Variable precedence: Variables set via -var flag override terraform.tfvars, which override default values.
Sensitive variables: Marking a variable as sensitive = true prevents it from being displayed in plan output but does not encrypt it in state.
Initialize Terraform Backend
Run `terraform init` in the directory containing your configuration. This downloads the Google provider plugin and configures the backend. If using a GCS backend, Terraform will attempt to access the bucket; ensure the service account has `storage.objects.*` permissions on the bucket. The command creates a `.terraform` directory with provider binaries and lock files. If the backend configuration changes, you must re-run `init`.
Write HCL Configuration Files
Define resources in `.tf` files using HashiCorp Configuration Language (HCL). Each resource block specifies a type (e.g., `google_compute_instance`), a local name, and configuration arguments. Use variables for dynamic values and outputs to expose resource attributes. Follow a consistent naming convention and use modules for reusable components. Validate syntax with `terraform validate`.
Create Execution Plan
Run `terraform plan` to generate an execution plan. Terraform compares the current state (stored in the backend) with your configuration and determines what resources to create, modify, or delete. The plan output shows actions with `+` (create), `~` (update in-place), `-` (destroy). Review the plan carefully to ensure no unintended changes. Use `-out=tfplan` to save the plan for later apply.
Apply Configuration to GCP
Run `terraform apply` to execute the plan. Terraform makes API calls to GCP to create, update, or delete resources. It updates the state file after each successful operation. If an error occurs (e.g., quota exceeded), Terraform will attempt to roll back changes but may leave partial state. Use `-auto-approve` only in CI/CD pipelines. After apply, verify resources in GCP Console.
Manage State and Drift
Periodically run `terraform plan` to detect drift — changes made outside Terraform. If drift is found, you can either update the configuration to match the actual state (import the resource with `terraform import`) or apply to revert changes. Use `terraform state list` to view resources in state and `terraform state show` for details. Never edit the state file manually; use `terraform state` commands.
Enterprise Scenario 1: Multi-Environment Deployment
A large e-commerce company uses Terraform to manage GCP infrastructure across dev, staging, and production environments. They have a dedicated GCS bucket for state with versioning and a folder structure: gs://company-tf-state/env/{dev,staging,prod}/. Each environment has its own root module that calls shared networking and compute modules. The CI/CD pipeline (Cloud Build) runs terraform plan on pull requests and terraform apply only on merges to the main branch. They use service accounts with minimal permissions for each environment. A common issue is that developers sometimes manually create resources in the dev project, causing drift. They mitigate this by running a scheduled Cloud Function that triggers terraform plan daily and alerts on drift.

DATA FOR THIS TASK
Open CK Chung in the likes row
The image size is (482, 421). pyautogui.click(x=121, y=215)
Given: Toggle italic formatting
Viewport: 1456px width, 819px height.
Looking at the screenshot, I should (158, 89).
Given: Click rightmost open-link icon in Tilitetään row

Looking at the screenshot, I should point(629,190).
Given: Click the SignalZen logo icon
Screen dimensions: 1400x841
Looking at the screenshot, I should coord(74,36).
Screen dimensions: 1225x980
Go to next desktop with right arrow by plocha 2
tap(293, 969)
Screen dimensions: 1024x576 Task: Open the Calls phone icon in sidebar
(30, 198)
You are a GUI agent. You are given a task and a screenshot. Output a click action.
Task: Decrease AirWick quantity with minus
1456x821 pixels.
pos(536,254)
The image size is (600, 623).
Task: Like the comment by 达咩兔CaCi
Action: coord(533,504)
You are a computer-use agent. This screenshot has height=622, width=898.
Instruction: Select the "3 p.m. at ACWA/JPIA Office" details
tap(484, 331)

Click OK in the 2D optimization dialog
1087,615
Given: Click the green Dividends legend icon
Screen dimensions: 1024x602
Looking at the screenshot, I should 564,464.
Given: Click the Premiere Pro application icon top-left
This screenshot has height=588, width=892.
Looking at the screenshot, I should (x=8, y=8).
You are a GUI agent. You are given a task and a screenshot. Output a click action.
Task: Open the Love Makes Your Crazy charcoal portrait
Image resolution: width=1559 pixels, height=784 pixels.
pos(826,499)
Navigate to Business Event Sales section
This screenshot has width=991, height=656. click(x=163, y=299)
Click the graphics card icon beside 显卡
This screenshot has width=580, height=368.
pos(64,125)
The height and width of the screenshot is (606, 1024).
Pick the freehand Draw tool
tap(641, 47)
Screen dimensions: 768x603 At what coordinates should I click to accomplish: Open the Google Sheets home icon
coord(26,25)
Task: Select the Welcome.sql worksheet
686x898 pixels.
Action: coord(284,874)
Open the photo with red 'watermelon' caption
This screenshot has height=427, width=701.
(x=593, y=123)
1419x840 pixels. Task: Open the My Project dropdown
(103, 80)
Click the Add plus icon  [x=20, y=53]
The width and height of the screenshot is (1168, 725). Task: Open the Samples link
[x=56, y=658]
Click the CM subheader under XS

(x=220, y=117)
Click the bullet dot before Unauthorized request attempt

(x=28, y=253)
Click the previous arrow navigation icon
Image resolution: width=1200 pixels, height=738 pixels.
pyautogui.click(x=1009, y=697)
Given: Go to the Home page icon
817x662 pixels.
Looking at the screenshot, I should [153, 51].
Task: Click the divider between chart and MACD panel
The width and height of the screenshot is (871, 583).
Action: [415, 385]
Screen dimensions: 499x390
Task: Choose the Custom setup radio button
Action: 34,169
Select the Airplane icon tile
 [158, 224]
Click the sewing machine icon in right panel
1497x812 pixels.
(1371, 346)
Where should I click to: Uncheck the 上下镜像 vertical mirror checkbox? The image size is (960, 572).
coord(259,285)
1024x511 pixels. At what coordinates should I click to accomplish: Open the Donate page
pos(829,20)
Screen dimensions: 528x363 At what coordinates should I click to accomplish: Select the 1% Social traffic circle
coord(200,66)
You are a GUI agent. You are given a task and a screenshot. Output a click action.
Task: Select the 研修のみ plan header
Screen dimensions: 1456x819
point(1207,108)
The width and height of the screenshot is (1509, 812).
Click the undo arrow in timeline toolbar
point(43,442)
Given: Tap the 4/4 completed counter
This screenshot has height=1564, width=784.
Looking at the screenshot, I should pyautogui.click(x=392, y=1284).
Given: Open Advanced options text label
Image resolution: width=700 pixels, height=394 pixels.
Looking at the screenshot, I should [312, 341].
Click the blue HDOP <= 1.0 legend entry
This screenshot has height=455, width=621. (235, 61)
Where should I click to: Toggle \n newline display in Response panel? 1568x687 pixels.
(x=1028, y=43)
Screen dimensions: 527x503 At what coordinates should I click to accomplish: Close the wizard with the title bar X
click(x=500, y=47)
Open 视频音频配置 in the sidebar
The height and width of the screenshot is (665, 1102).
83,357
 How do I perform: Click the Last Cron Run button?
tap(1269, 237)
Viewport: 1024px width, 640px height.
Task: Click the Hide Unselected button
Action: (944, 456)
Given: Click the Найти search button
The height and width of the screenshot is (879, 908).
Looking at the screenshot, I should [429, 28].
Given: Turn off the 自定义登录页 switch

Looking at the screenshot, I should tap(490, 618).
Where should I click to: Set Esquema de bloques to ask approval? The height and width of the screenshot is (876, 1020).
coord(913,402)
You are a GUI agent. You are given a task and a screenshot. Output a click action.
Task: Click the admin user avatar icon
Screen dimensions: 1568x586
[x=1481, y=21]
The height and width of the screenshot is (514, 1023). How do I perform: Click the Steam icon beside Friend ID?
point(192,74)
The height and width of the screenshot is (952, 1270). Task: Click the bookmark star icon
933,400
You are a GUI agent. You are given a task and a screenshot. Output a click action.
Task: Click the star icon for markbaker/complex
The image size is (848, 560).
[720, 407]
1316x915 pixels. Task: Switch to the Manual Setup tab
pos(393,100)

REQUIRED TASK 1
From the Terraform text above, list each symbol that the plan output uses to mark an action, along with the action it stands for.
REQUIRED TASK 2
Return the lines of the listing above, starting with the line that contains "Click the blue HDOP <= 1.0 legend entry" and going on through the line that contains "point(192,74)", both included.

PROBLEM SOLUTION 1
- `+`: create
- `~`: update in-place
- `-`: destroy

PROBLEM SOLUTION 2
Click the blue HDOP <= 1.0 legend entry
This screenshot has height=455, width=621. (235, 61)
Where should I click to: Toggle \n newline display in Response panel? 1568x687 pixels.
(x=1028, y=43)
Screen dimensions: 527x503 At what coordinates should I click to accomplish: Close the wizard with the title bar X
click(x=500, y=47)
Open 视频音频配置 in the sidebar
The height and width of the screenshot is (665, 1102).
83,357
 How do I perform: Click the Last Cron Run button?
tap(1269, 237)
Viewport: 1024px width, 640px height.
Task: Click the Hide Unselected button
Action: (944, 456)
Given: Click the Найти search button
The height and width of the screenshot is (879, 908).
Looking at the screenshot, I should [429, 28].
Given: Turn off the 自定义登录页 switch

Looking at the screenshot, I should tap(490, 618).
Where should I click to: Set Esquema de bloques to ask approval? The height and width of the screenshot is (876, 1020).
coord(913,402)
You are a GUI agent. You are given a task and a screenshot. Output a click action.
Task: Click the admin user avatar icon
Screen dimensions: 1568x586
[x=1481, y=21]
The height and width of the screenshot is (514, 1023). How do I perform: Click the Steam icon beside Friend ID?
point(192,74)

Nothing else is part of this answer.